TASK REQUIREMENTS: Give back exactly the lines starting at the one with "Instruction: Open the" and ending at the last line of the data below. Pictures are not part of the copy.

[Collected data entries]

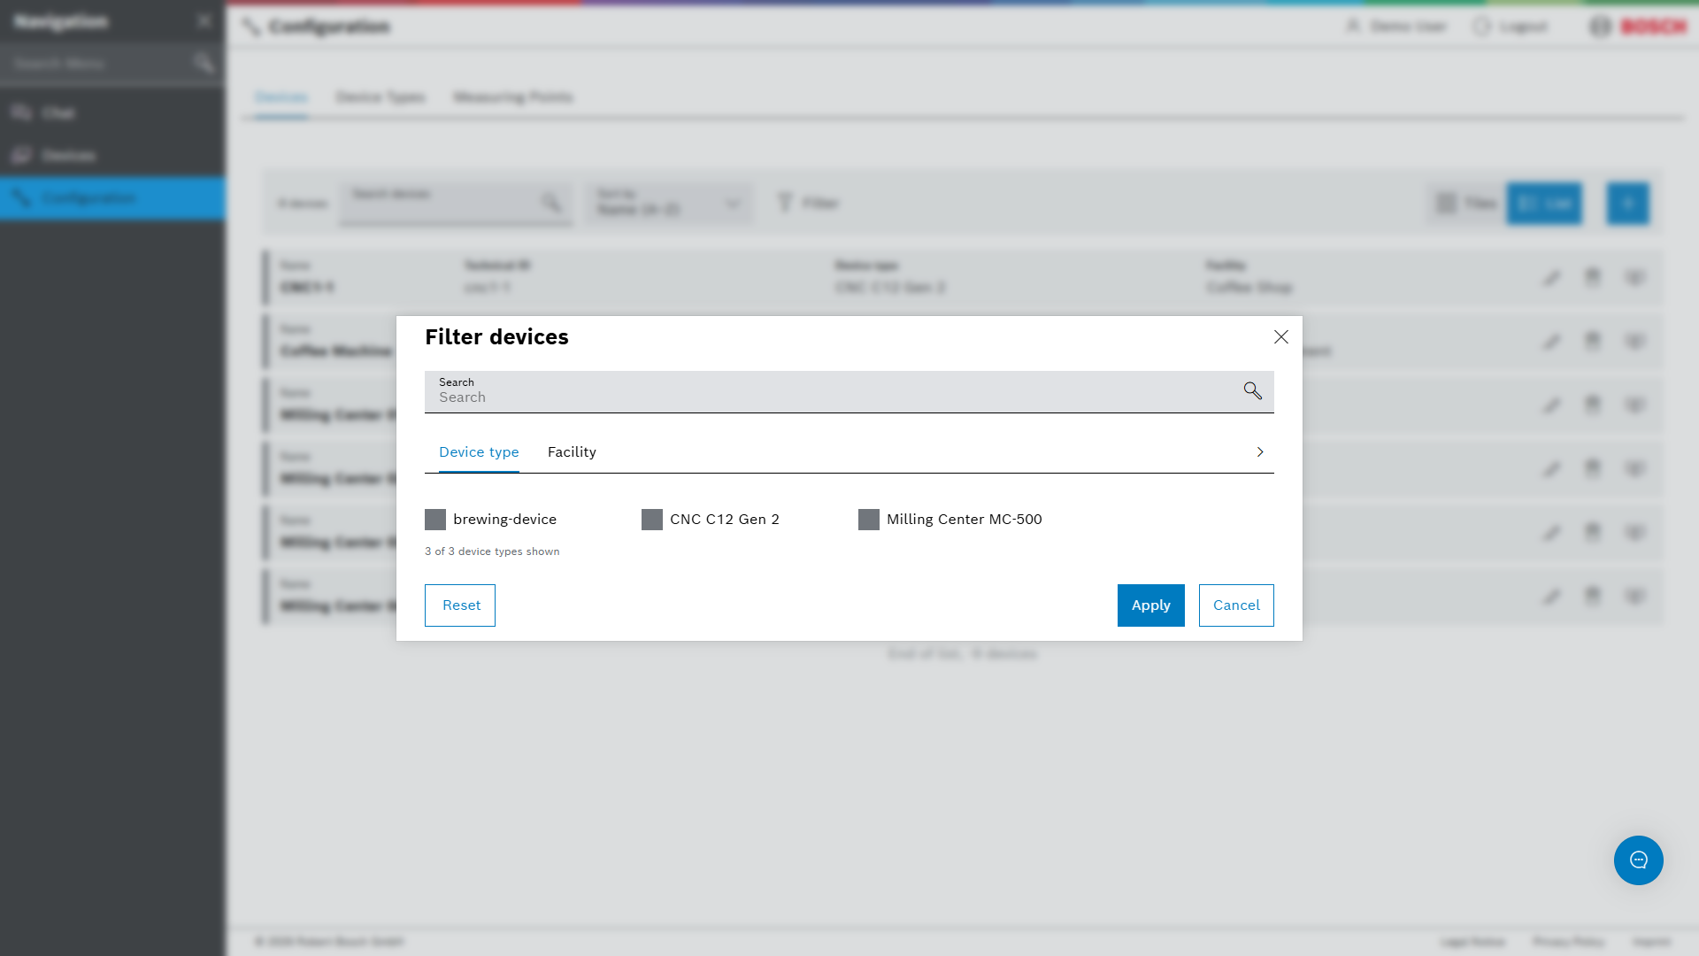Switch to the Facility filter tab
This screenshot has height=956, width=1699.
coord(572,452)
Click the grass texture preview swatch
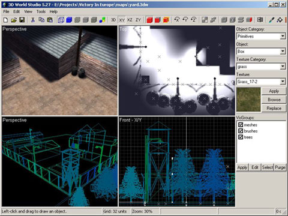 pyautogui.click(x=248, y=100)
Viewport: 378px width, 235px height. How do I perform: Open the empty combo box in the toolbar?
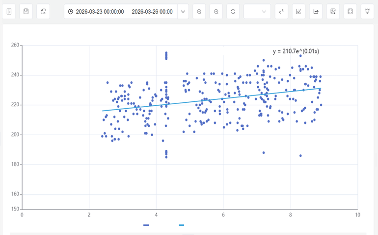(x=257, y=11)
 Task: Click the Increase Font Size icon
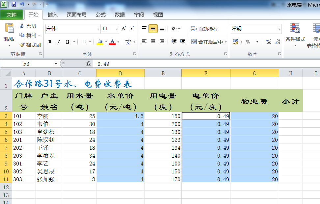(123, 29)
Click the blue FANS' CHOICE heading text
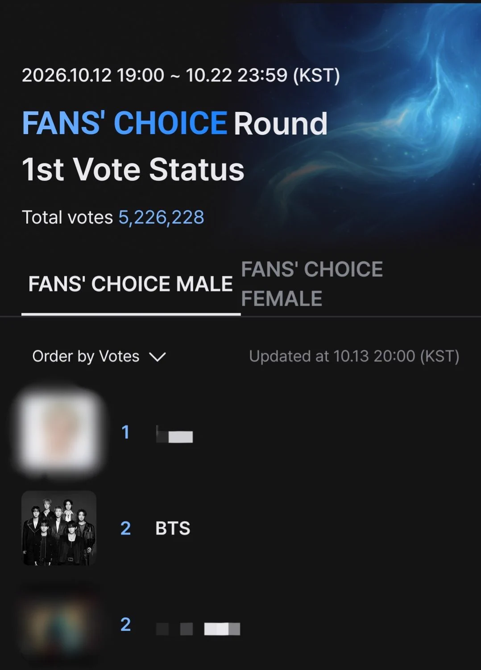Image resolution: width=481 pixels, height=670 pixels. point(125,123)
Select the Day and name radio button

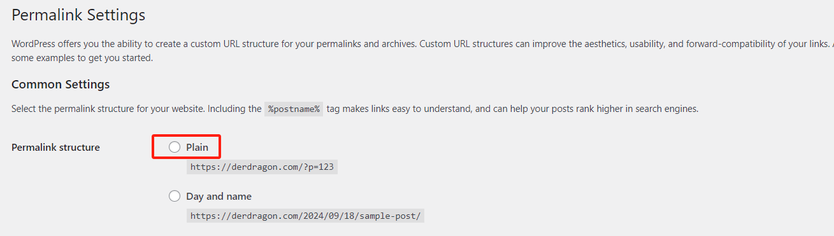(175, 196)
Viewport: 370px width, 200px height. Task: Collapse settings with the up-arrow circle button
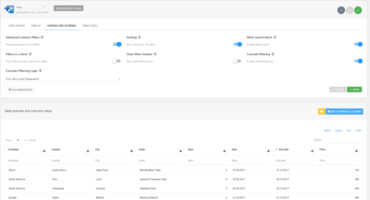pos(341,10)
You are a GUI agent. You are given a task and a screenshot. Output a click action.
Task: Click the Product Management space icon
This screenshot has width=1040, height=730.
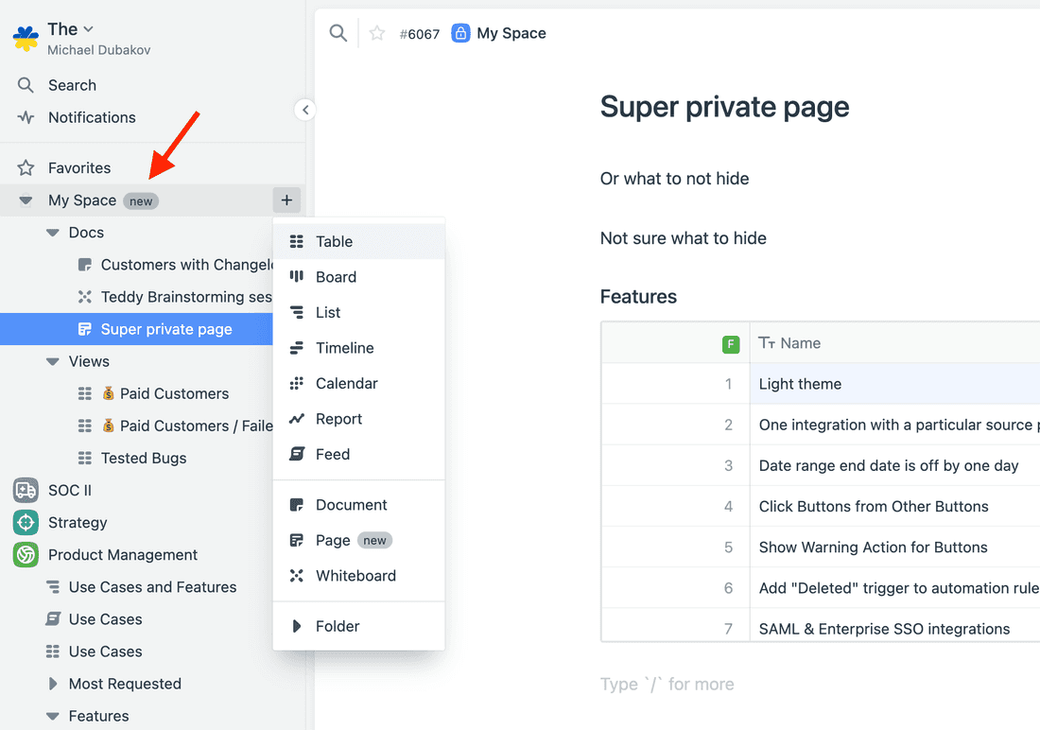[x=26, y=555]
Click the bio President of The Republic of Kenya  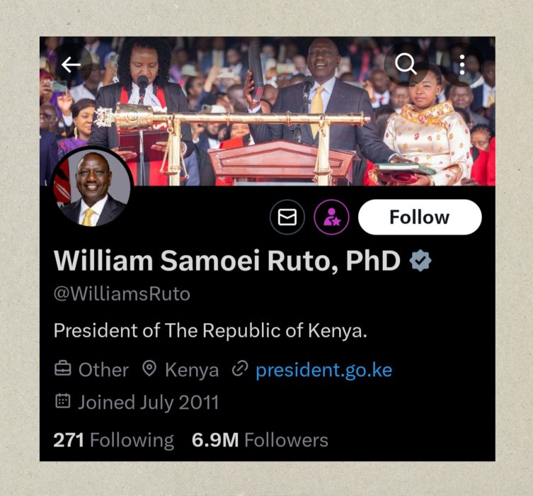[x=210, y=330]
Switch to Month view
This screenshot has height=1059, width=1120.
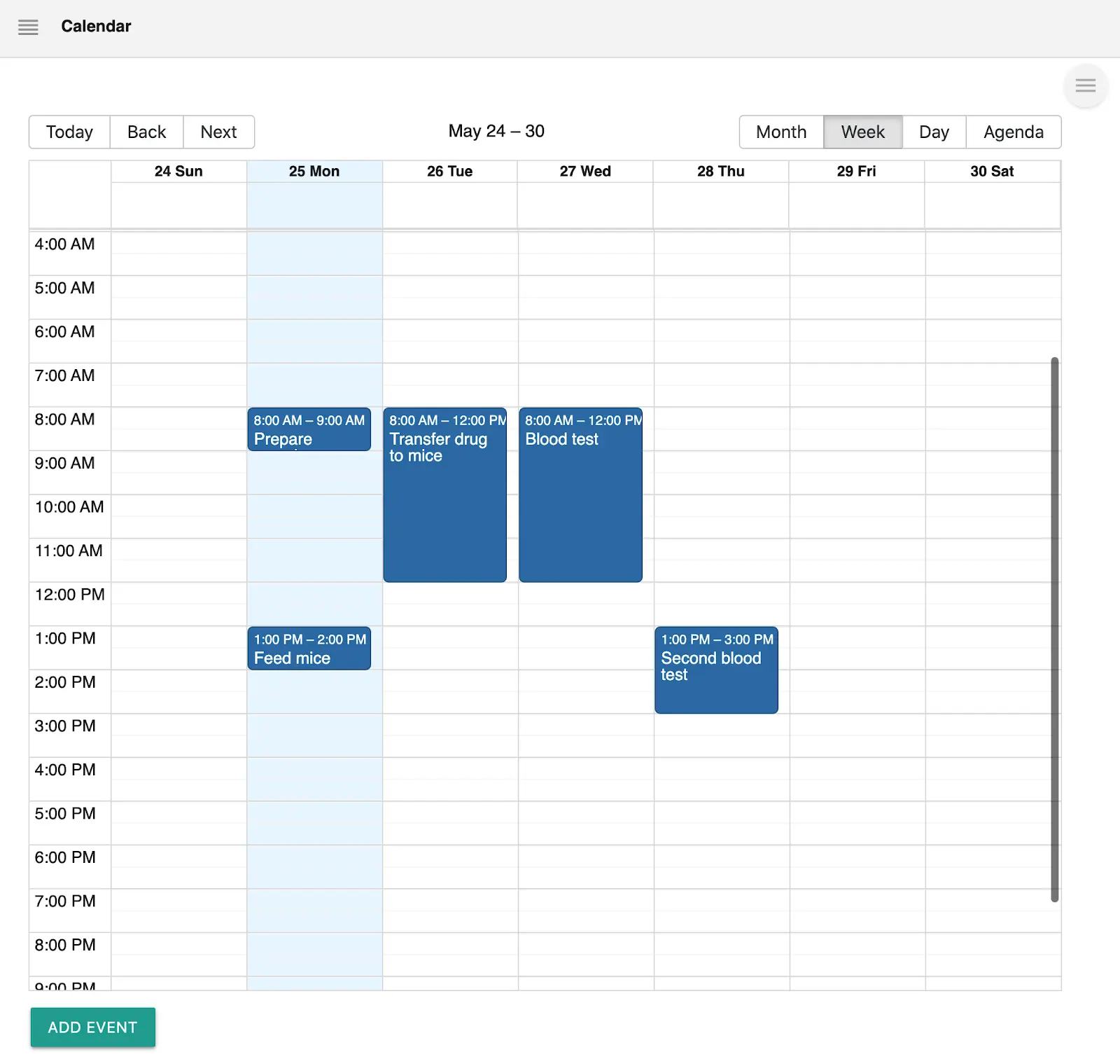point(781,132)
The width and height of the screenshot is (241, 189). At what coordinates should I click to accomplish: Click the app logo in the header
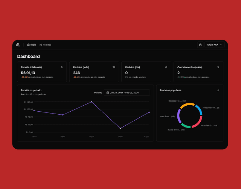point(18,45)
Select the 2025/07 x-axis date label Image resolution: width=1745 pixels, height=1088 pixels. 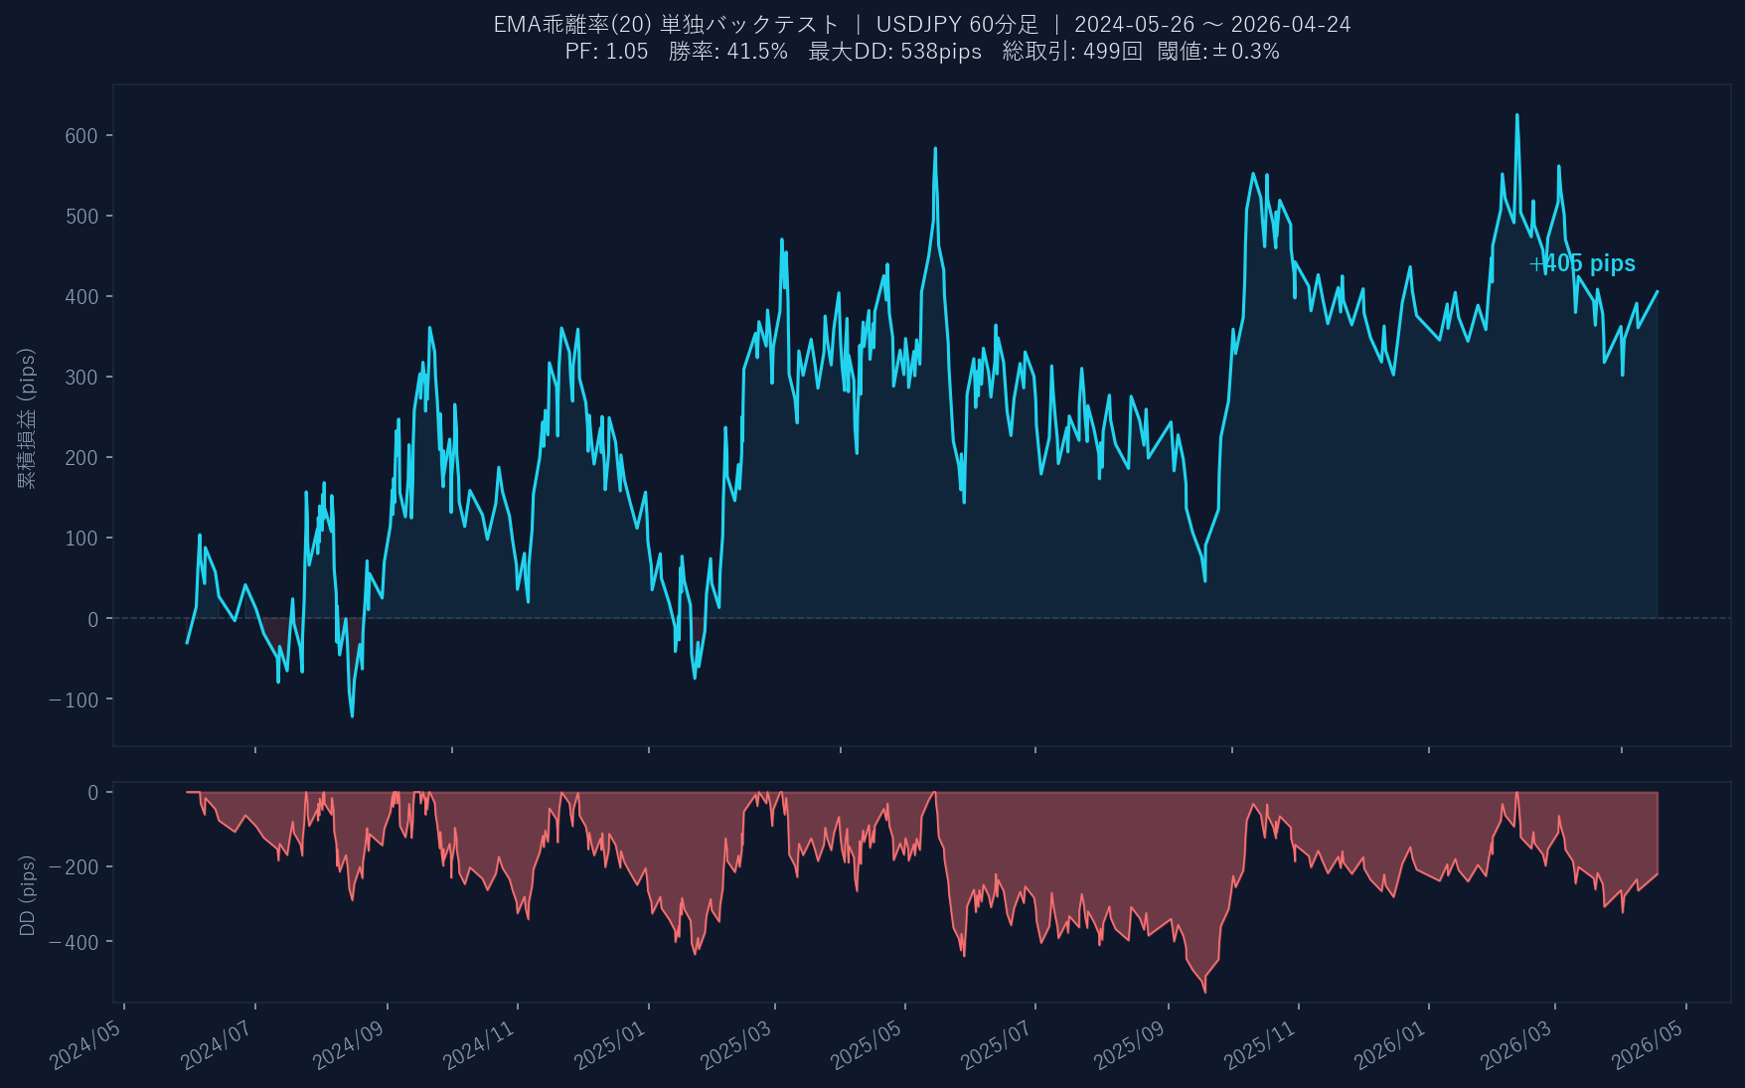pyautogui.click(x=997, y=1045)
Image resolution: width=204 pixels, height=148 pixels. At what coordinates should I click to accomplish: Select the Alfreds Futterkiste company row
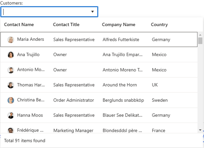pos(99,39)
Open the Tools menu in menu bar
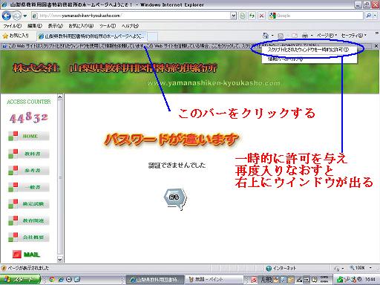 (x=108, y=26)
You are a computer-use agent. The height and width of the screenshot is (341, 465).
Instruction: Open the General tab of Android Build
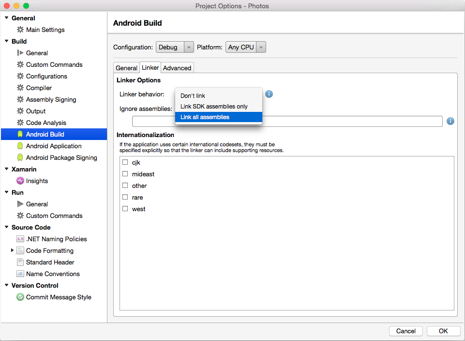[126, 68]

OUTPUT FOR THIS EXERCISE:
Instruction: Open the General tab of Android Build
[126, 68]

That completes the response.